== Material

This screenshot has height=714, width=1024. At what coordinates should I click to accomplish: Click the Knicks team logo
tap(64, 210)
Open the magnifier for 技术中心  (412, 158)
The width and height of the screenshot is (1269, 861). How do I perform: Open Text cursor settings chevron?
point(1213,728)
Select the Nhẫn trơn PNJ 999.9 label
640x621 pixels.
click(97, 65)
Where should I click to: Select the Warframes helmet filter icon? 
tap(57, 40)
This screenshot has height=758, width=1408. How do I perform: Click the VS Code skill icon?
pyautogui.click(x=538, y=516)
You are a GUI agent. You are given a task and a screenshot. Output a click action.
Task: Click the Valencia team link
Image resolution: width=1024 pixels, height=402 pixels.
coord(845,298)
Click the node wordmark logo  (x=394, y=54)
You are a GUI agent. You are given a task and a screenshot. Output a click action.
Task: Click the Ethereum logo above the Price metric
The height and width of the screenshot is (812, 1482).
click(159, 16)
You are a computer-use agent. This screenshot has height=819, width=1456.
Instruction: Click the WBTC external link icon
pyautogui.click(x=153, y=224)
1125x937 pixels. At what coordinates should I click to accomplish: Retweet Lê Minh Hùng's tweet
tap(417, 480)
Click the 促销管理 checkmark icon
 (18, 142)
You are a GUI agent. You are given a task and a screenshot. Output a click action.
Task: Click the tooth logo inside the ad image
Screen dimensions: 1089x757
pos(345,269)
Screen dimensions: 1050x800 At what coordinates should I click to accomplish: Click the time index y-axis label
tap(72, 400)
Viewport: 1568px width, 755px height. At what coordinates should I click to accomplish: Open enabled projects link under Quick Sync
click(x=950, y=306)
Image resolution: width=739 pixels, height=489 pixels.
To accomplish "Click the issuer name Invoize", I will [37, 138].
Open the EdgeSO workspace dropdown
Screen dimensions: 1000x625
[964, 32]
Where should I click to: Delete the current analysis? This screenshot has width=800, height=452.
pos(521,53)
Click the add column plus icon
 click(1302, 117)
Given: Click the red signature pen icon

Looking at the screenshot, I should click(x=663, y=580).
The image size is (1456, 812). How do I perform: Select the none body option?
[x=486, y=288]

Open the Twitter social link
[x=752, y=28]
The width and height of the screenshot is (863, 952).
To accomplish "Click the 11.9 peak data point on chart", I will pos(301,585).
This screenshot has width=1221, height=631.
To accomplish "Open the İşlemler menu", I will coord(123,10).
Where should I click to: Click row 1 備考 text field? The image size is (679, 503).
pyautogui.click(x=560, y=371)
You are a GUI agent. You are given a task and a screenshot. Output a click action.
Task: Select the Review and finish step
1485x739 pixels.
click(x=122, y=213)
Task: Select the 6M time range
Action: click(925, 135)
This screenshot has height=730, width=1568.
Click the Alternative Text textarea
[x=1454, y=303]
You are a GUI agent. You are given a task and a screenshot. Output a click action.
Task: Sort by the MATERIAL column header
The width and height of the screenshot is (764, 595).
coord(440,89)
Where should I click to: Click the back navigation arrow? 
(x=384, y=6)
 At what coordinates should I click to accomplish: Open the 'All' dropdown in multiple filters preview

====

◆ Exercise ◆
Which lines of the records contain the word "perform"? Copy each of them in full.

◆ Output for this exercise ◆
The width and height of the screenshot is (1269, 861). How do I perform: Open Text cursor settings chevron?
This screenshot has height=758, width=1408. How do I perform: Click the VS Code skill icon?
The image size is (1456, 812). How do I perform: Select the none body option?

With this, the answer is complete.